# Timeframe for Overgrowth to Develop



## nw0528 (Apr 17, 2009)

Hi,I've had IBS for over 25 years. (I developed it at age 10 after being treated with Flagyl three times for Giardia.) For the past five years my symptoms had been 100% under control. Then this past July I started having symptoms unlike any I had had before (oily stools, tremendous gas, great urgency and needing to get the the bathroom within minutes, D 10-20 minutes after eating, especially after eating starches). I thought it was simply the IBS (due to the stress of returning to work after being home with my son for three years), but as time went on I felt strongly it must be something else and my doctor agreed. I was tested for Celiac (negative with bloodwork and endoscopy biopsies).My lactulose breath test to test for lactose intolerance (which I am not) was interesting. My initial reading (after fasting, before ingesting lactose) was 25. The doctor said 0-5 would be expected. For this reason he is thinking I may have SIBO. I have a colonoscopy this coming Tuesday to rule out antyhing else and then if nothing turns up he will treat me with Xifaxan.Here's my question. My husband and I had a SEVERE case of food poisoning (cross contamination which happened at home) in March of 2007, which required an ER visit and several IV's. I know from Dr. Pimentel's research that he believes that most people with IBS/SIBO get it through some kind of toxin or food poisioning and then the toxin stays in your gut and builds up the bad bacteria. Is there any kind of timeline for this ? My symptoms started over a year after the food poisoning episode. Just wondering if there might be a connection with that and the SIBO. I'm planning on mentioning this to my doctor on Tuesday when I go for my colonoscopy, but wondered if something a year before the symptoms started will sound crazy...Thanks!Nicole


----------



## IanRamsay (Nov 23, 2008)

There is a connection, but it depends entirely on several things1. WHat the original bacterial infection was precisely 2. what the environment is that the bacteria are growing in3. what food the bacteria are eating4. if the bacteria are helped along by antibiotics or other pathogen eliminating drugsas they are in teh gut they have the warm wet environment that they love. if you are eating the type of foods that they love to feed from they will grow fast. if you have taken antibiotics and not followed up with strong probiotics they will come back with a vengence. if you had started a course of strong probiotics as symptoms of the original infection where starting to die down, there would have been a 80% chance of eradicating the original bacterial problem alltogether. starting a strong course of pro biotics now and through out the treatment with xifax will increase your chances of bacterial rebalance by 60% as long as the pro biotics are continued for several months after the xif has stopped, and then taken at a maintanance dose for a following 6 to 12 months on a rotation of different strains in doses of 2 - 5 billion per day dependant on bacterial analysis in a lab. hope this helpsIan


----------



## xoMARIAxo (Sep 8, 2009)

Hey there!I know this is a little late, but this is exactly how I got it...food poisioning.
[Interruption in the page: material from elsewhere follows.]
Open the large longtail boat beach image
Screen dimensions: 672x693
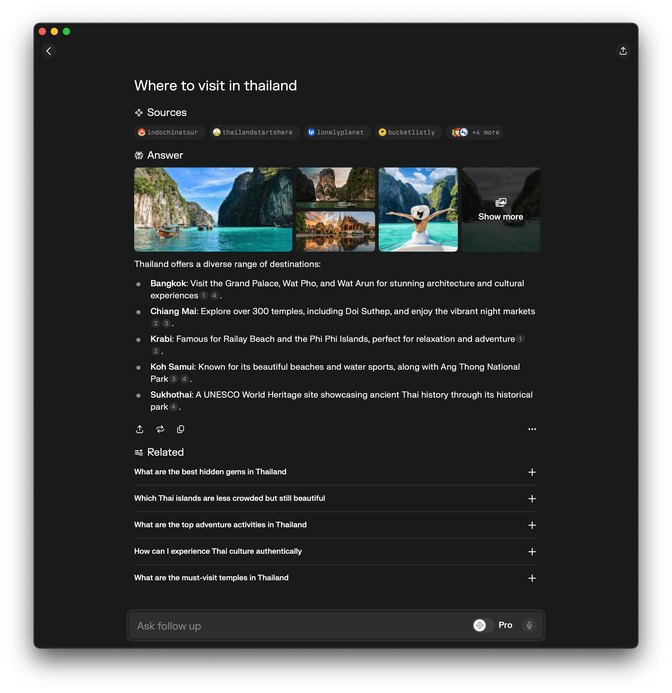(x=213, y=210)
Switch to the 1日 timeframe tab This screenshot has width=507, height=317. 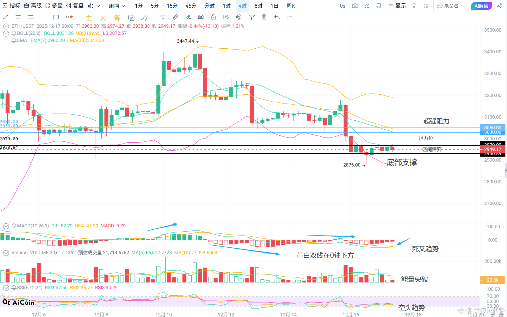pos(274,6)
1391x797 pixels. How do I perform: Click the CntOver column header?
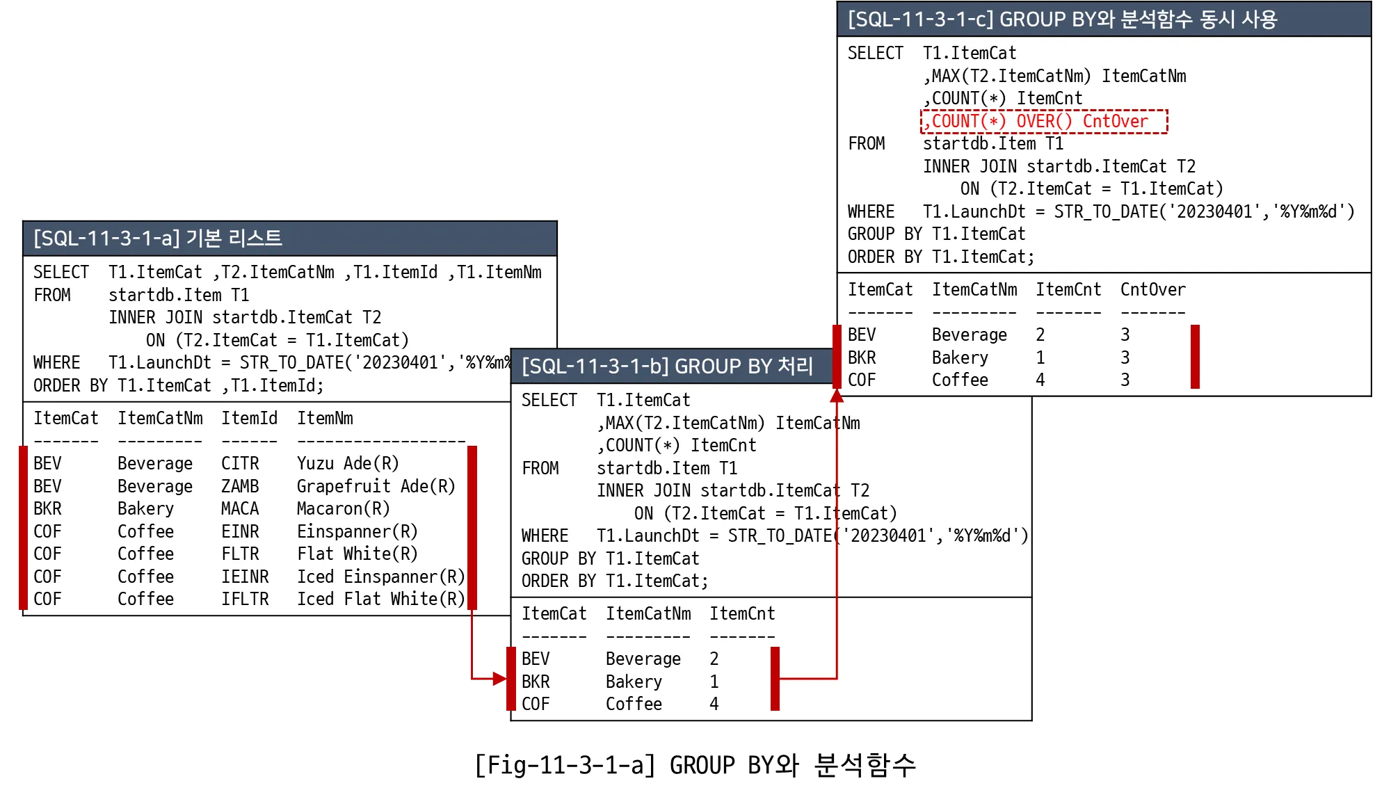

How are things going for you now that its Decemeber? Did you try the Xifaxin and Probiotics? I just finished the last of my 30 day dosage....Hope you are better!xoxo Maria


----------



## Rubin10 (Aug 26, 2007)

Nicole,My bloody IBS started with food poisoning. I baked chicken in the gas oven for 20 minutes only. I was in big rush. Then I saw the chicken was undercooked, kind of raw but I thought I'd get away with it. I didn't for 9 years . First I had diarrea with blood in the stool then gas, bloating. I could control it with all kinds of meds. but every time I had to take antibiotics I had a long long time flare up. I am scared to take XIFAXAN for bacteria overgrowth. Any thoughts or experience with XIF will be appreciated. Rubin 10


----------



## Moises (May 20, 2000)

I did two courses of Xifaxan. Neither course helped me one bit. But there were absolutely no detectable side effects for me. Nothing to be afraid of. Just damn expensive.


----------



## Saxman (Aug 28, 2009)

I concur with what another user just said. I took Xifaxan (Rifaximin) for 10 days at a high dose and it did absolutely nothing (except make the pharmaceutical company and my doctor a little richer). However, no side effects and basically harmless as compared to the more dangerous antibiotics, like Neomycin or Cipro.


----------



## smell the coffee (Oct 14, 2009)

Hello,This is my first post. I also tried Xifaxin for 10 days. No side effects and no relief of symptoms. I was diagnosed with SIBO using the breath test. I am going to do the test again it tomorrow. I bought Dr. Pimentel's book and gave it to my Doctor. She is actually a Physician's Assistant (PA) at a GIs office. She is the first one to diagnose me after countless visits to the GP and thousands of dollars in tests. I have an appointment with Dr. Pimentel in December. Meanwhile my PA said she will work with me to aggressively attack the bug. I've had SIBO for 8 months. My heart goes out to those people who have been suffering for years. This truly limits quality of life. By late afternoon my pain level is a 7 or 8. It feels like someone has staple gunned my guts together and they are tearing apart. I have fybromialgia, my hair is falling out. Last week I went to another GI for a consult and he literally rolled his eyes at me when I told him I had tested positive for SIBO! He he said he didn't trust the test, he didn't believe SIBO by itself was a diagnosis. He asked me if I drank a lot of sodas, because perhaps I just had some trapped gas. The only relief I have had in the past 8 months was when I did the cleanout for the colonoscopy using Go-Litely. I felt GREAT for 5 weeks. So I am going to do the Go-Litley cleanout again and try Xifaxin with the Neomyacin. Has anyone ever done this? Thank you


----------



## Rubin10 (Aug 26, 2007)

Moises,Thank you for the response. All other responses were like yours. Why would I try Zyfax?I came to the conclusion that we the IBS patients have to do the following;Be content with the very strict diet especially not to fret about a few allowed foodsNo packaged food.Take the best available enzymes for the small bowel. ex: Digest GoldTake probiotics for the colon.Have a very experienced acupunturist.Avoid stress.Count our blessings. It's not a cancer we are fighting with.That's all. Love to all, Rubin 10


----------



## Rubin10 (Aug 26, 2007)

Hello, Smell thecoffee,Go-Litley is laxative , right?. Is it prescroption? I'd like to try it. I've had IBS for 9 years. My cramps used to be with the rectal bleeding. I've had 5 colonoscopies. The doctors were looking for cancer. Thank goodnes Negative. My IBS is C. Now when I have cramps. I use charcoal , bentyl -2 caps not one as doctors recommend or Tramadol for pain.Not much fun but it's not a tragedy either.


----------



## smell the coffee (Oct 14, 2009)

Hello Rubin, Yes, it is a prescription. What cleanout did you use when you did your colonoscopy before? Did you get relief?


----------